The Sounds of the Game
By Tilly • September 7, 2010
Growing up, we attended a lot of Arizona State football games. My parents had two sets of season tickets. Two for them in the lower deck, and two in the upper deck that we rotated amongst us kids.
I used to watch the men at the game wearing their headphones and wonder what the point was. You know the men I’m talking about. They are wearing a set of headphones LISTENING to the game while AT the game watching the action live. I didn’t understand it at the time. Why would you listen to a radio broadcast of a game you were at, watching live? You could see the action, see what was going on. Why would you need to listen to it?
As I got older, I started to understand it a little bit more. You see, each sport has its color commentators. As a resident of Arizona, we have Al McCoy for the Suns, and Ron Wolfley for the Cardinals. The Lakers have Chick Hearn; the Cubs had Harry Carey, etc.
If you ever watch a game on TV and are able to hear these announcers, or better yet, if you are not able to watch it on TV and happen to listen to a game on the radio, you will understand why these men brought their handheld radios and headphones to the game.
While nothing beats watching a game or any sporting event live, there is something magical about listening to the action. I prefer to listen to games a lot on the radio. There is an element of the game you can’t get when you watch it live.
When you listen to the games on the radio, you have to use your imagination and your own personal knowledge of the game to get a feel for it—to know where exactly the football or basketball is on the court or where in the strike zone the ball was thrown.
I noticed this while I sat in the nosebleed section of Chase Field with two of my boys and my boyfriend watching the Diamondbacks play the Astros Friday night. While I could see what was going on, I wasn’t getting the in-depth information. I wasn’t getting the trivia, the back-story to a pitcher, or a batter.
All I was getting sitting in the stands was the name of the player coming up to bat. There were some great athletic catches made by both right fielders. I didn’t get the announcers gushing over the acrobatics that had just taken place.
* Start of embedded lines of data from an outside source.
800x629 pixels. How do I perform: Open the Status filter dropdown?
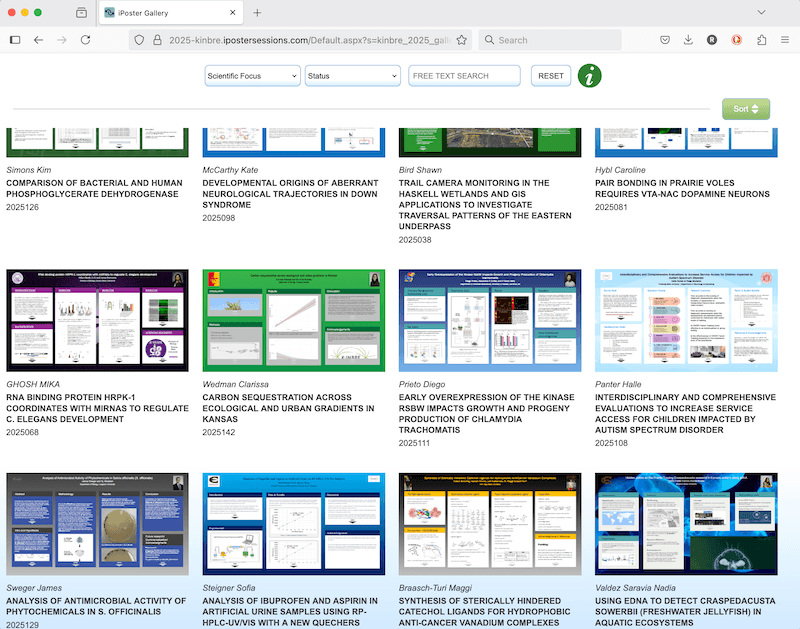(352, 76)
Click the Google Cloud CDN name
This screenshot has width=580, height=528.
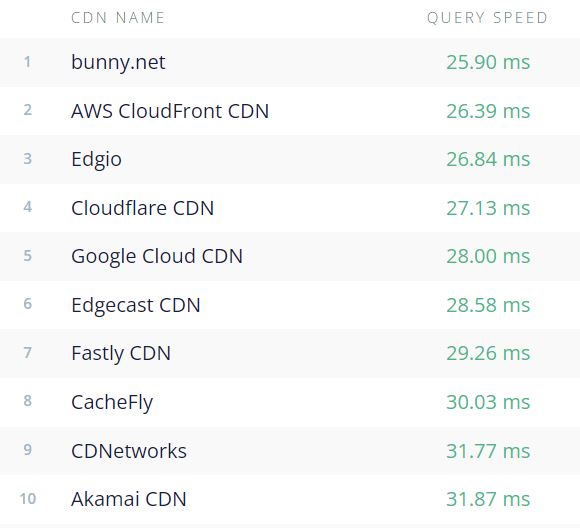point(157,257)
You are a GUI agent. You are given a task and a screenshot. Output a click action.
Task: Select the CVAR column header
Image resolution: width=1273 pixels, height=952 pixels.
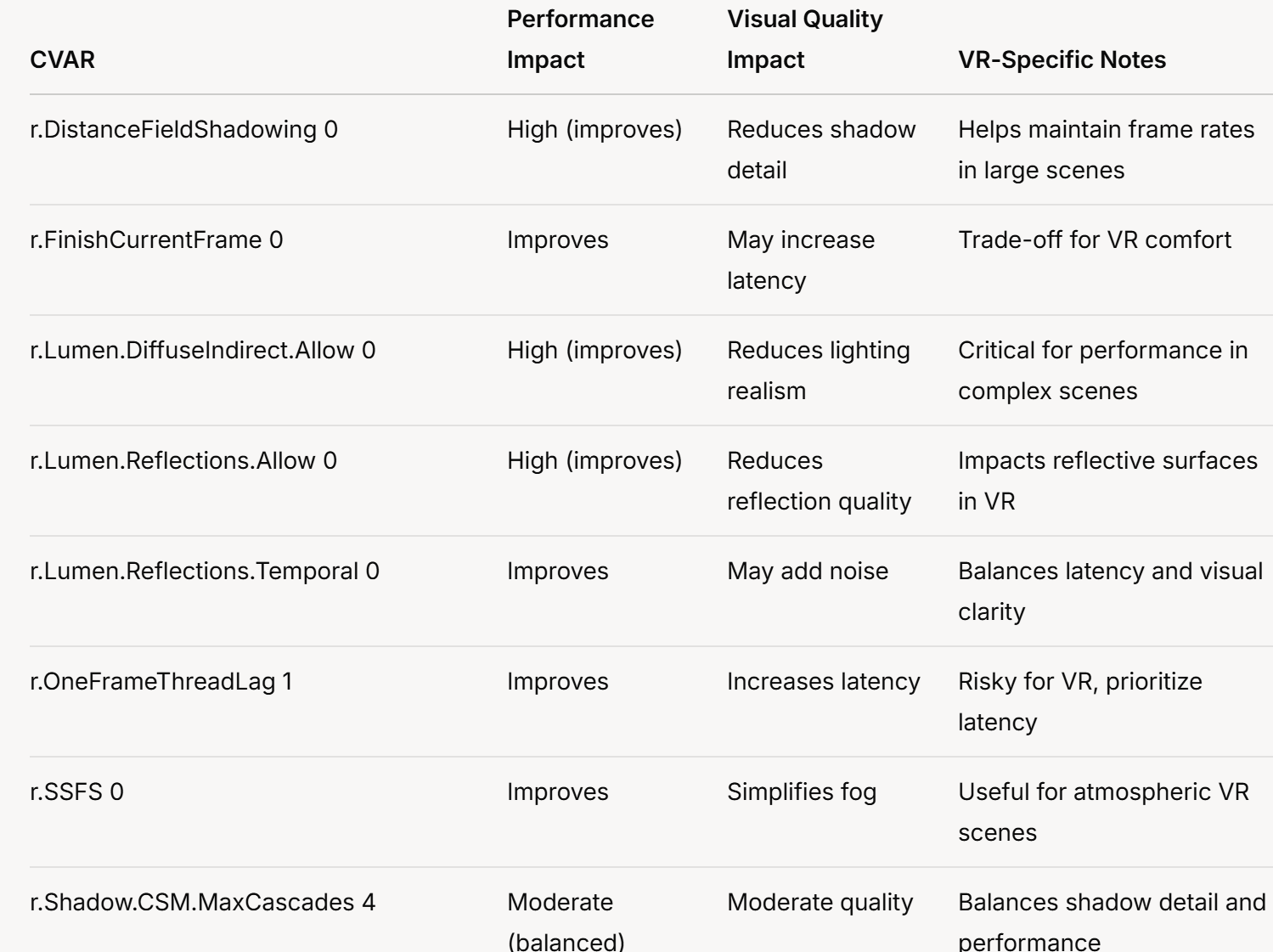point(62,60)
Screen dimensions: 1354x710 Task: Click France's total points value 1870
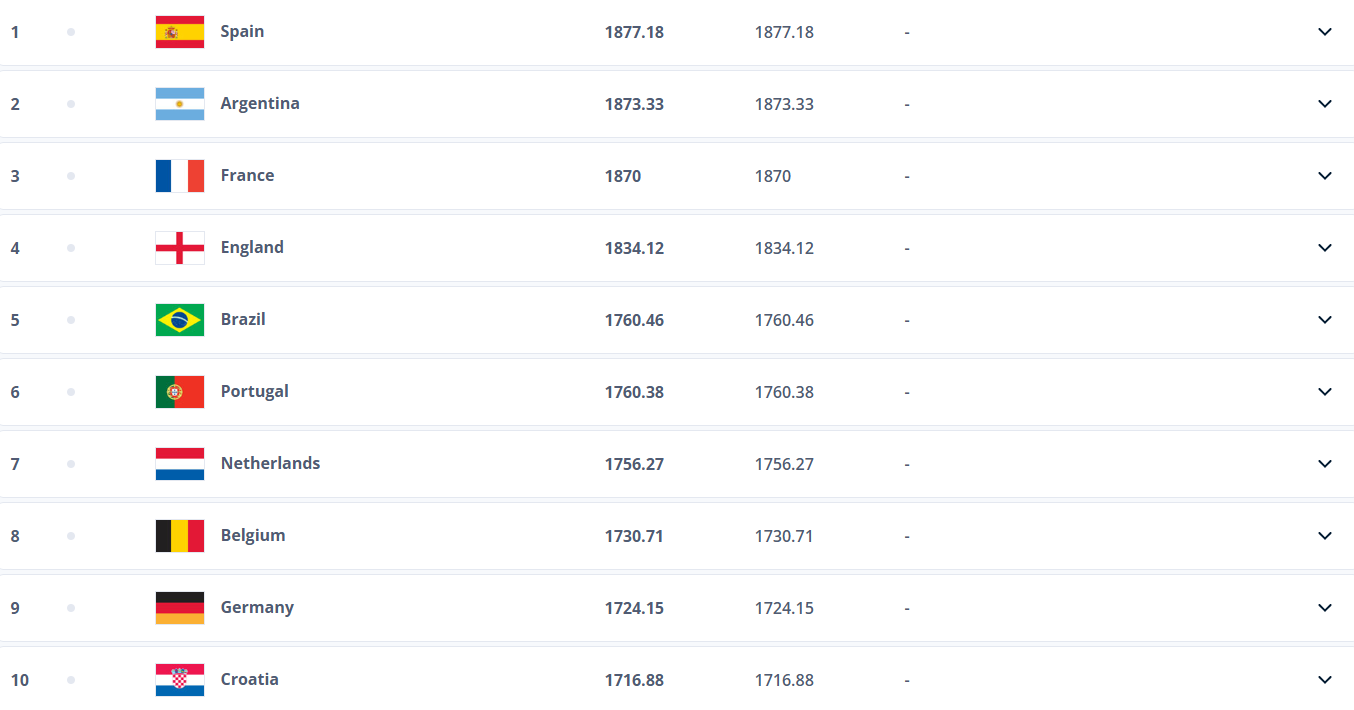623,176
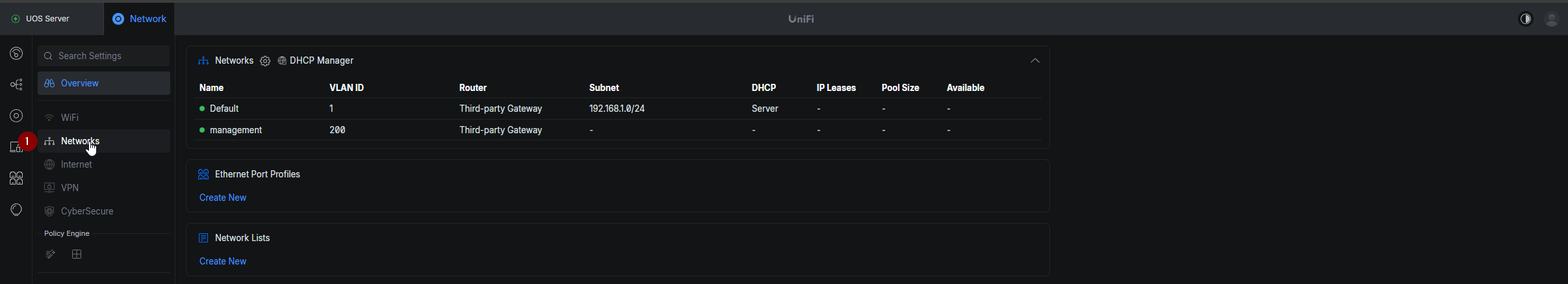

There is something unmistakable about the sounds of the game.
This of course is where that color commentator comes into play. Listening to a Suns game while Al McCoy is shouting “Shazam!” or “Wham Bam Slam!” While Chick Hearn proclaims at a Laker game, “The mustard is off them hot dogs.”
You can’t get that live at a game. I realized I missed that at the game. I found myself wondering what Mark Grace was saying up in the booth about that Parra catch. I want to know what Ron Wolfley thinks about that tackle by Darnell Dockett. I want to hear Al McCoy.
Those of you that are wrestling fans, being at a match is fun and full of excitement but do you ever wonder what Jerry “the King” Lawler has to say? Or JR? I’d go to tapings of Raw and rush home to watch it just to hear exactly that.
Yes, watching a game live is a wonderful experience. There are the sights of the game, and smells of the game that you just cannot get from home. But the sounds—the sounds of the game—those are best taken in from home.